* _Document text_:
━━━━━━━━
Archive for December, 2011

2011/12/20

Ebb Tide

by mdjb

Great waves of sadness that came in with the tide now with it return to the sea. No joy comes in their place; only the waves’ reflux. There is emptiness now where sadness dwelt. A cavernous shell of a soul longs for sadness to return. It was something at least. I will not speak of God.
This emptiness is unbearable, whereas the sadness could be borne. In pain, one felt alive. Empty, one feels nothing, perhaps the greater pain. If only the ebb tide could be grasped as it flows, if one could be pulled along with it to a new place—doubtless a place of pain, but one that could be learned.
Days passed and the feeling was learned, was absorbed through the roots until the soul said, “Yes, this I can live with.” Fate said then, “You will not. For everything that comes must leave. It is a way of learning. Take nothing for granted except: that which you accept will be taken.”
━━━━━━━━
* _Objective 1_:
Answer these from the "Ebb Tide" post:
(a) What date is given for the post?
(b) What is there now where sadness dwelt?
(c) According to Fate, what must everything that comes do?
* _Objective 2_: Rewrite part of the "Ebb Tide" post with "intolerable" in place of "unbearable". Begin at the words "This emptiness is" and stop after "could be learned.".
* _Objective 3_: In the "Ebb Tide" post, why is the emptiness harder to bear than the sadness?
The rows that come next are separate material, apart from the "Ebb Tide" post.

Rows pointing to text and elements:
━━━━━━━━
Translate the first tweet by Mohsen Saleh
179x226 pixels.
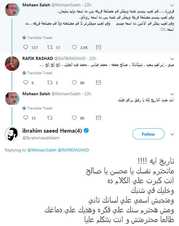37,38
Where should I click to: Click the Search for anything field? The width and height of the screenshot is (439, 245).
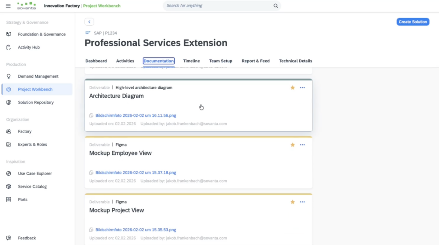216,6
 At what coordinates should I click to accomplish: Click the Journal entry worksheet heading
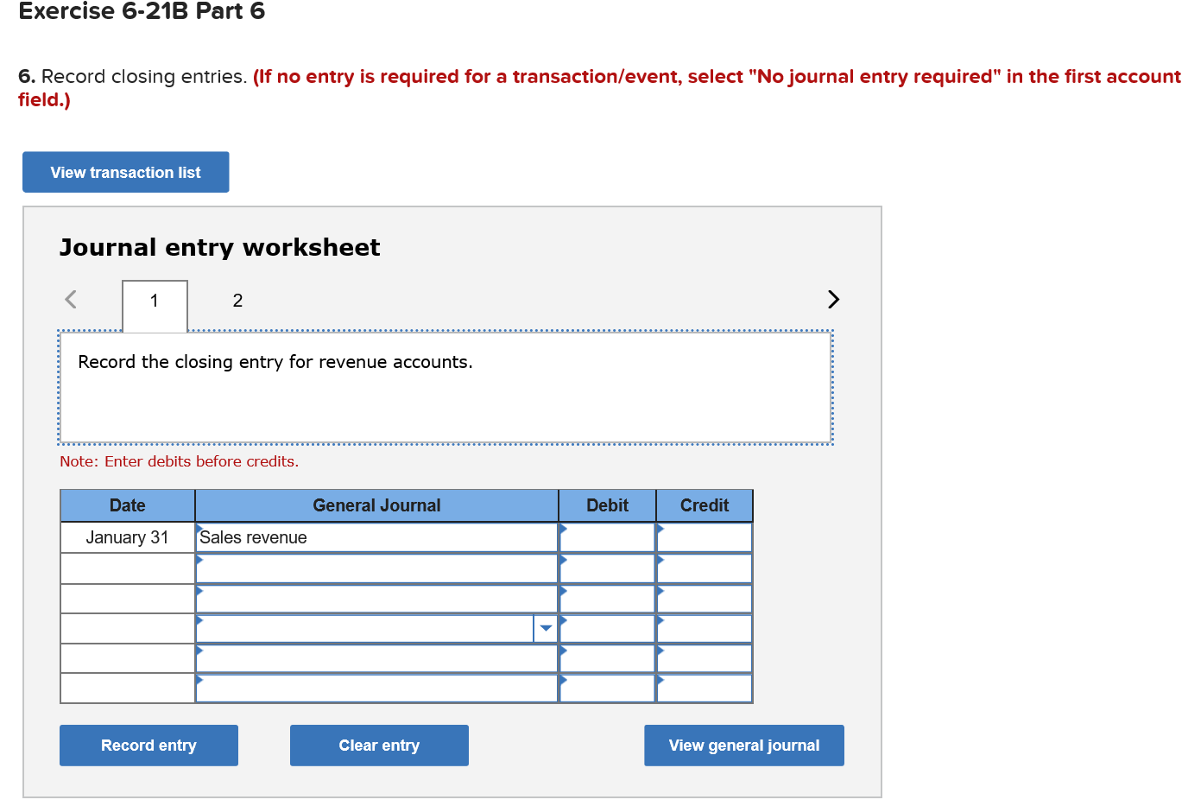pos(219,247)
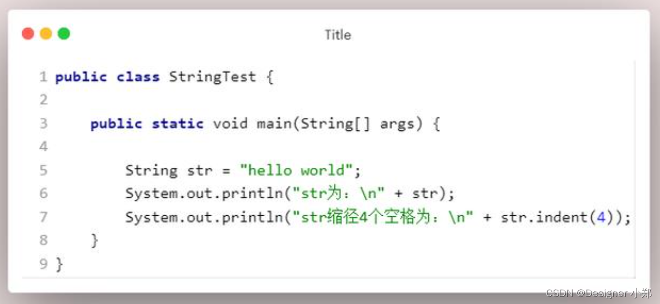This screenshot has height=304, width=660.
Task: Click the red close window button
Action: [x=28, y=34]
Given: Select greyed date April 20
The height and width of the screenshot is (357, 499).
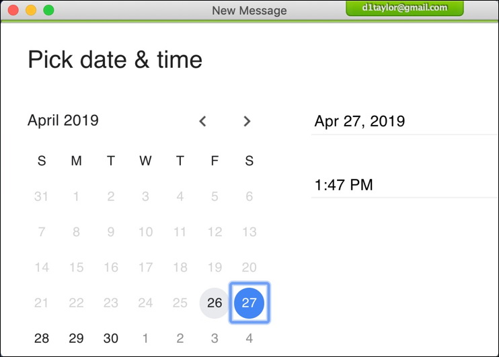Looking at the screenshot, I should [x=249, y=267].
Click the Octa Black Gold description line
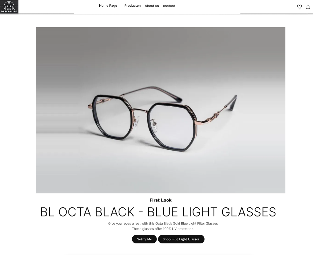The image size is (313, 255). coord(163,224)

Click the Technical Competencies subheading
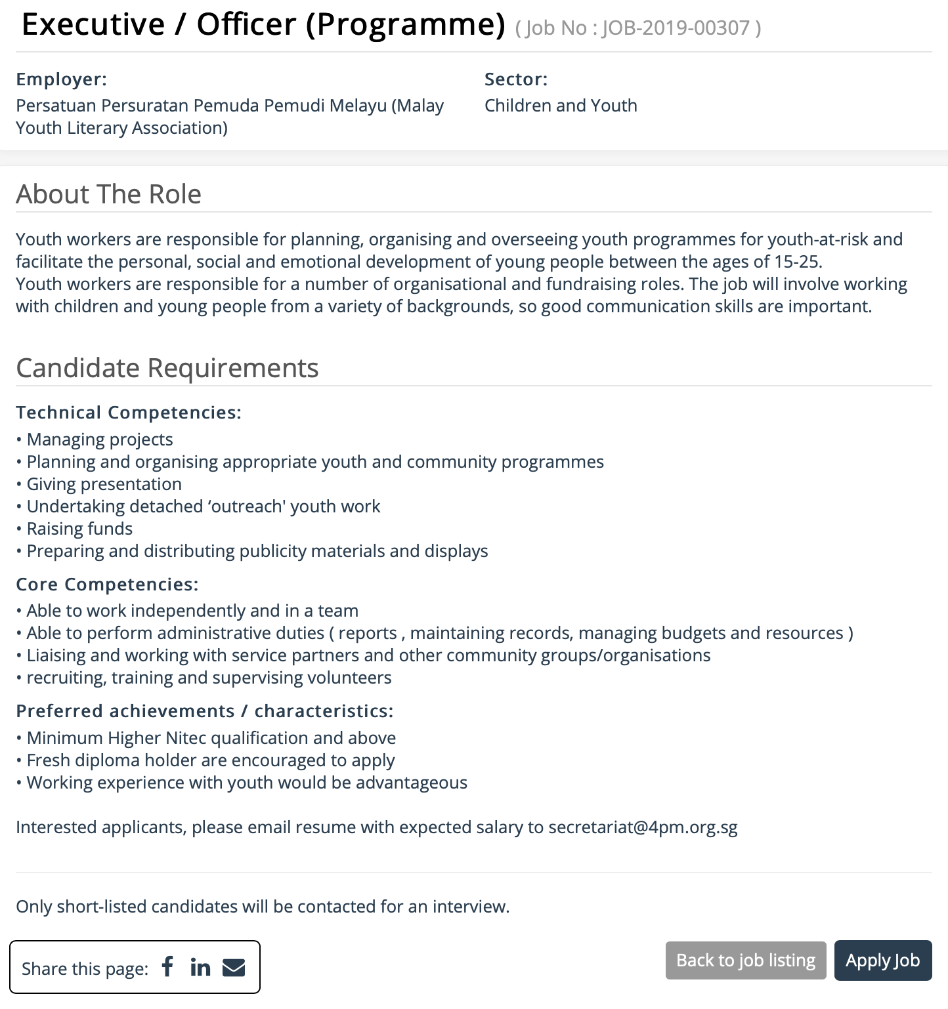129,413
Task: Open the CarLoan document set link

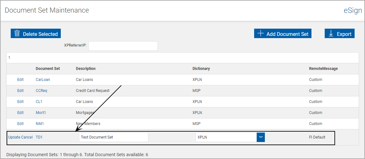Action: tap(43, 80)
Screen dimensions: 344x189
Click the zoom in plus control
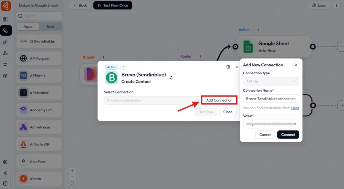(x=72, y=171)
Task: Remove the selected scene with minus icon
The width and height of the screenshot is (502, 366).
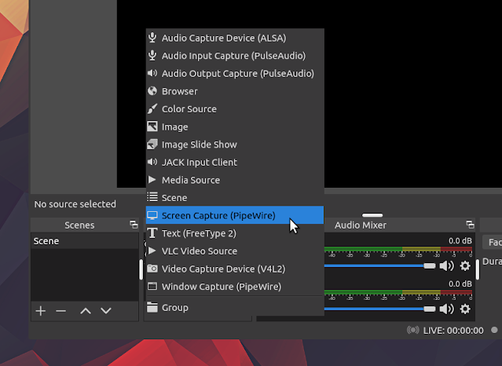Action: pyautogui.click(x=60, y=310)
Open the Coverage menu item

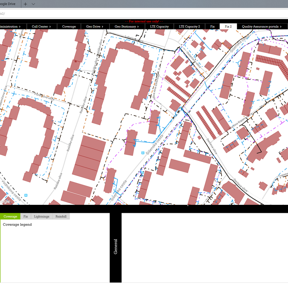click(69, 26)
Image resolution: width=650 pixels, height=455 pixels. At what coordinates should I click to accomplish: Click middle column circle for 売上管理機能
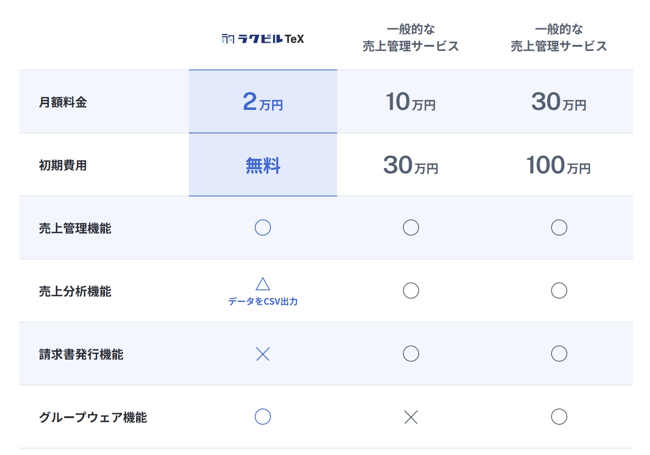pos(411,228)
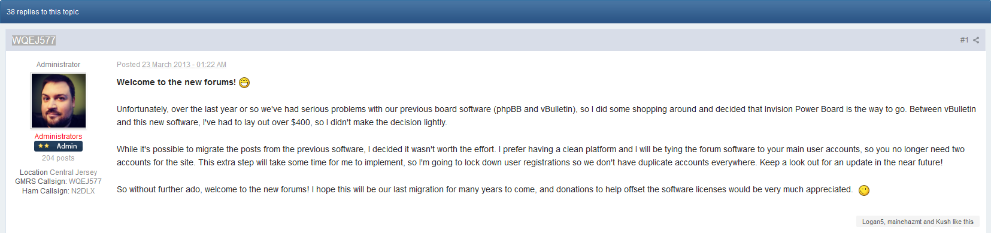991x233 pixels.
Task: Select the Ham Callsign value N2DLX
Action: [x=83, y=191]
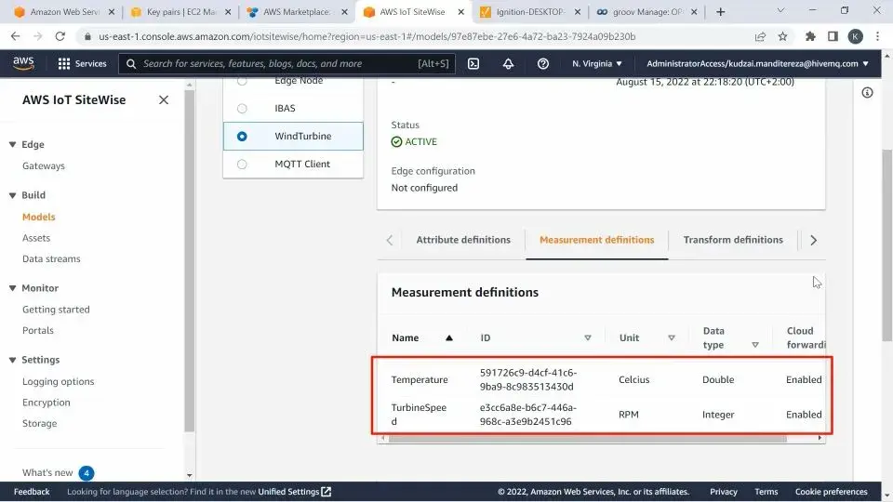This screenshot has width=893, height=502.
Task: Open AWS CloudShell icon in top bar
Action: pyautogui.click(x=473, y=64)
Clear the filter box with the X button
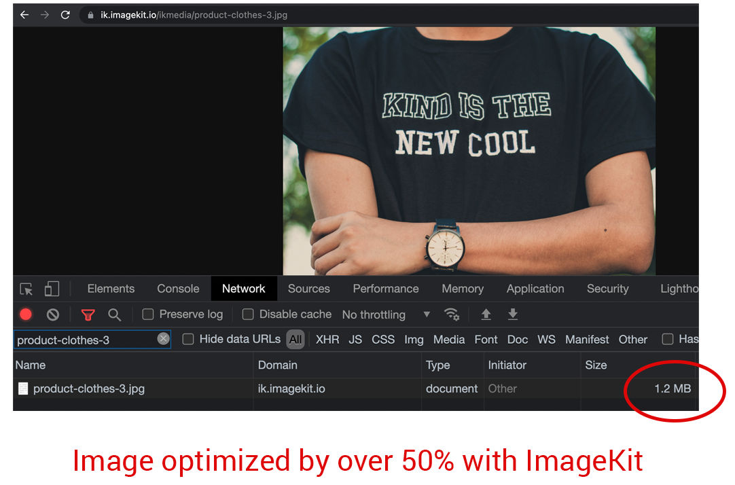The image size is (735, 485). coord(162,339)
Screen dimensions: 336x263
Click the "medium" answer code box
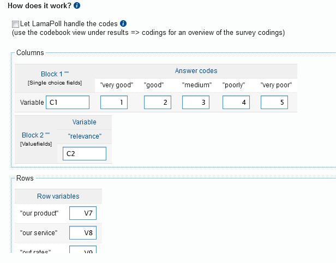pos(196,102)
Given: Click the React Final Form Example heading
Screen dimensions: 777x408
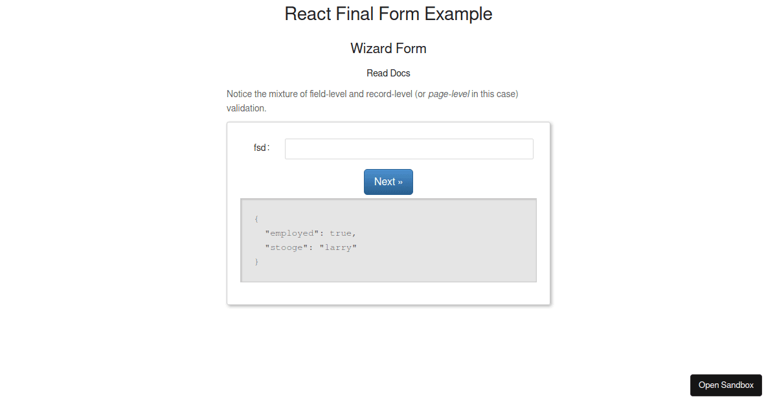Looking at the screenshot, I should (x=389, y=14).
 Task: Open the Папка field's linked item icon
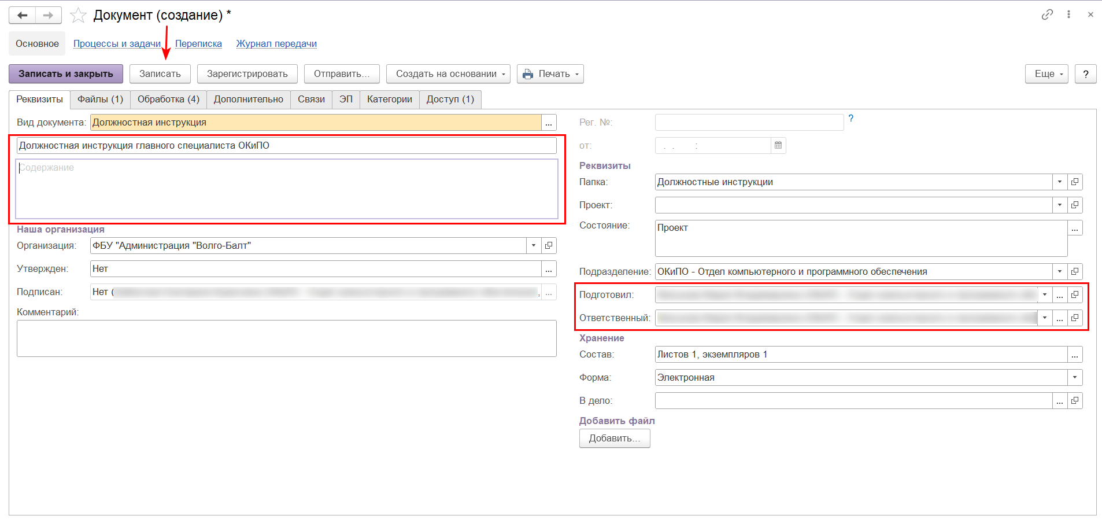(1075, 182)
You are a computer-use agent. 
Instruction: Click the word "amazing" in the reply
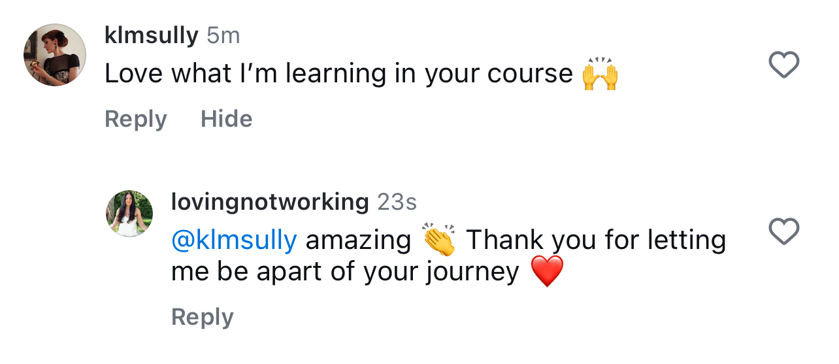point(358,240)
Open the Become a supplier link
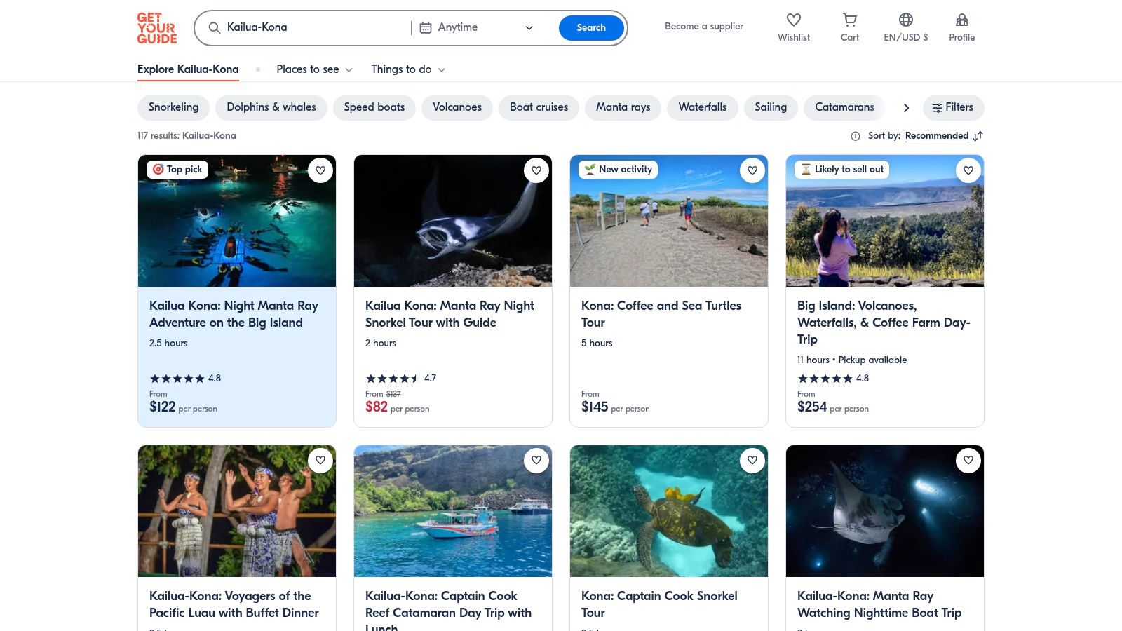1122x631 pixels. 703,27
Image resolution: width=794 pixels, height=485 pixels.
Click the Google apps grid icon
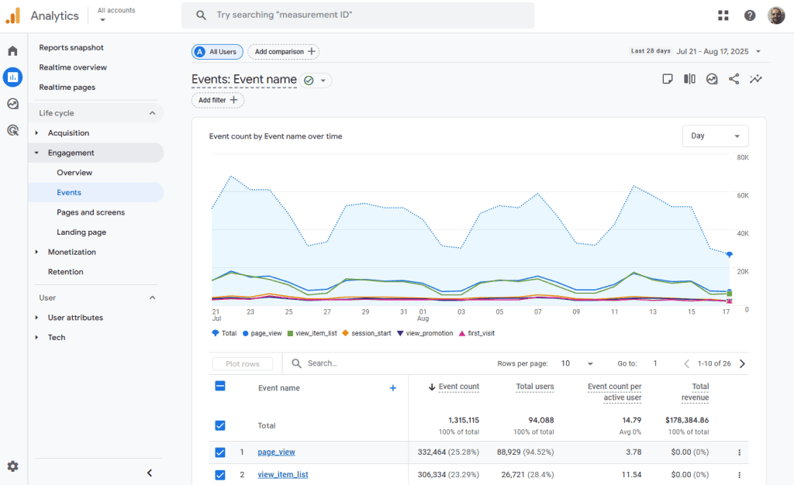(x=723, y=15)
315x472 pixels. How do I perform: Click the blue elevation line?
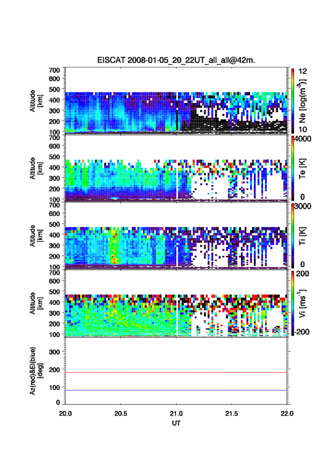(x=176, y=390)
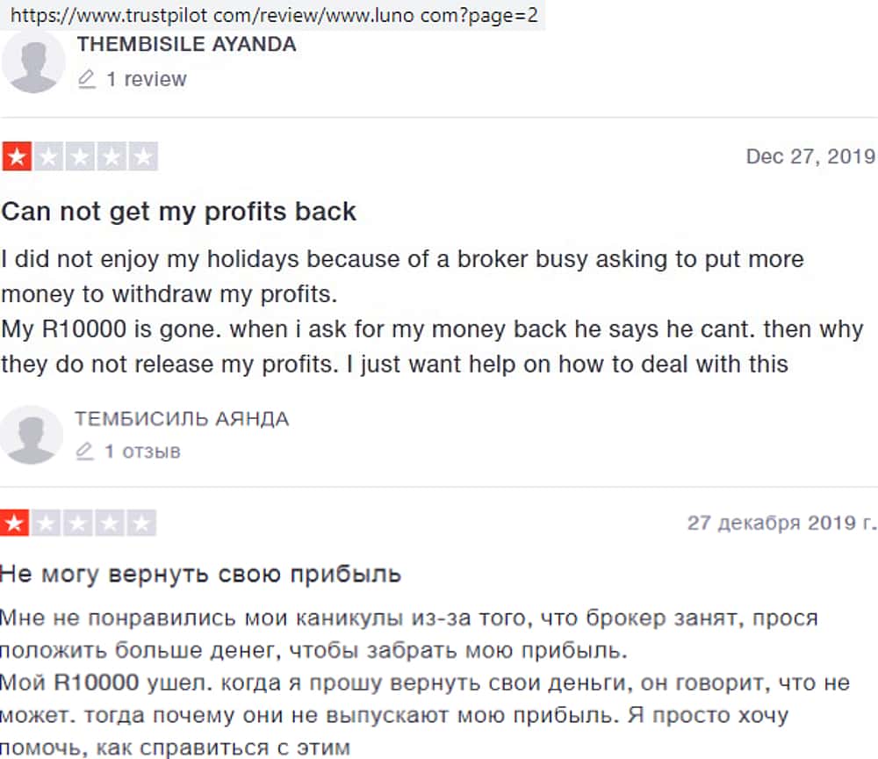878x759 pixels.
Task: Click THEMBISILE AYANDA's avatar icon
Action: [x=33, y=61]
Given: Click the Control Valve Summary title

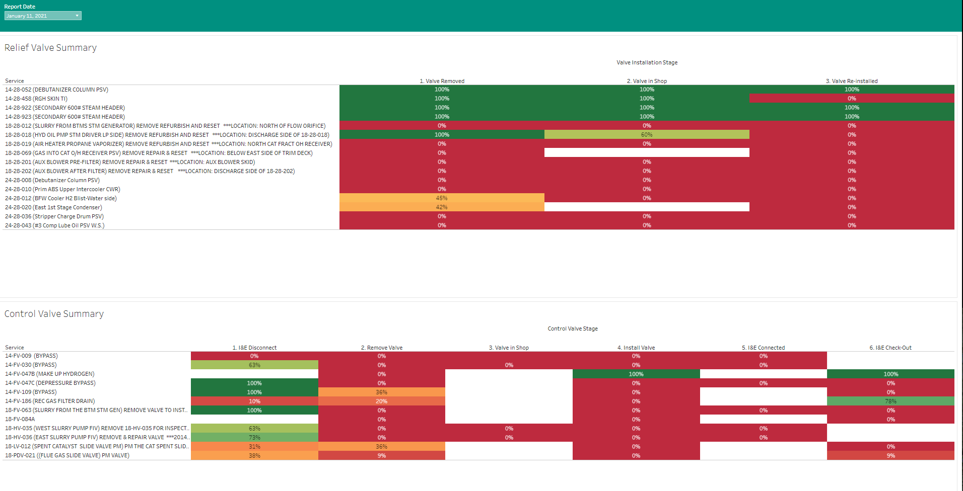Looking at the screenshot, I should coord(54,314).
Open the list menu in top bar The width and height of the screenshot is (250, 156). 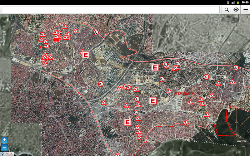point(245,10)
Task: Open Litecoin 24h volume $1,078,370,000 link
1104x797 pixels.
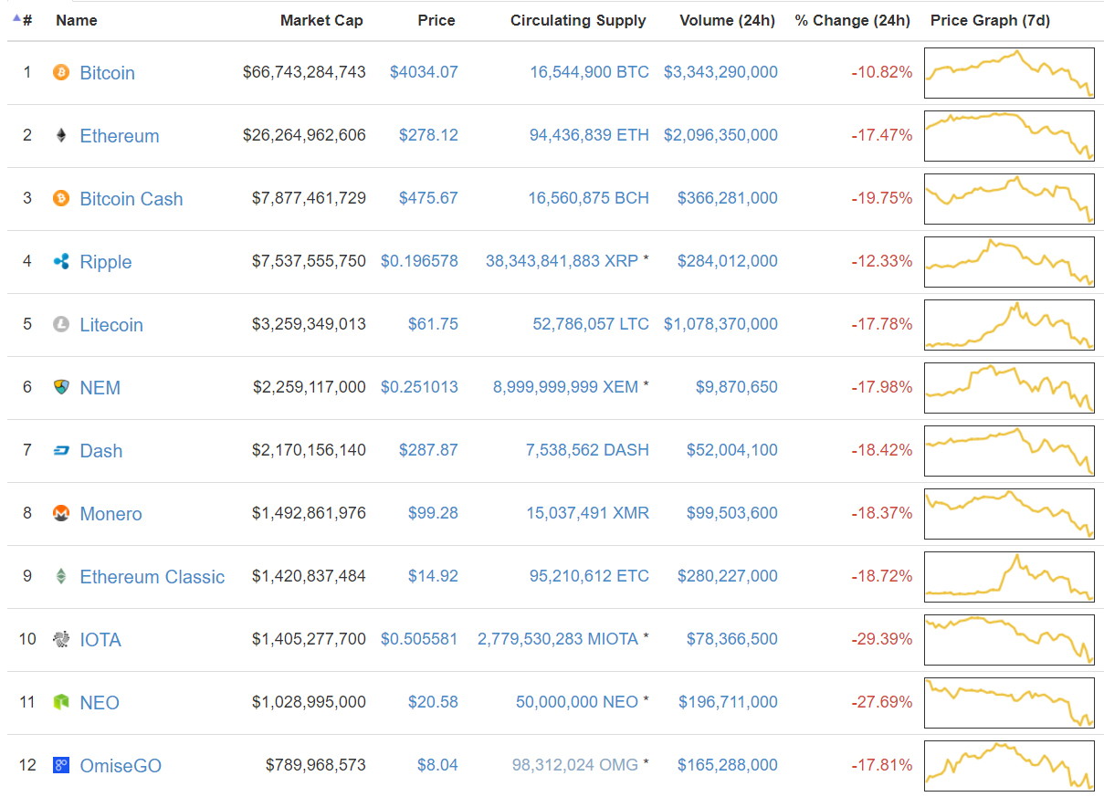Action: (720, 324)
━━━━━━━━
* _Written response 1_:
(a) 2011/12/20
(b) Emptiness
(c) Leave

* _Written response 2_:
This emptiness is intolerable, whereas the sadness could be borne. In pain, one felt alive. Empty, one feels nothing, perhaps the greater pain. If only the ebb tide could be grasped as it flows, if one could be pulled along with it to a new place—doubtless a place of pain, but one that could be learned.

* _Written response 3_: In pain, one felt alive. Empty, one feels nothing, and that may be the greater pain.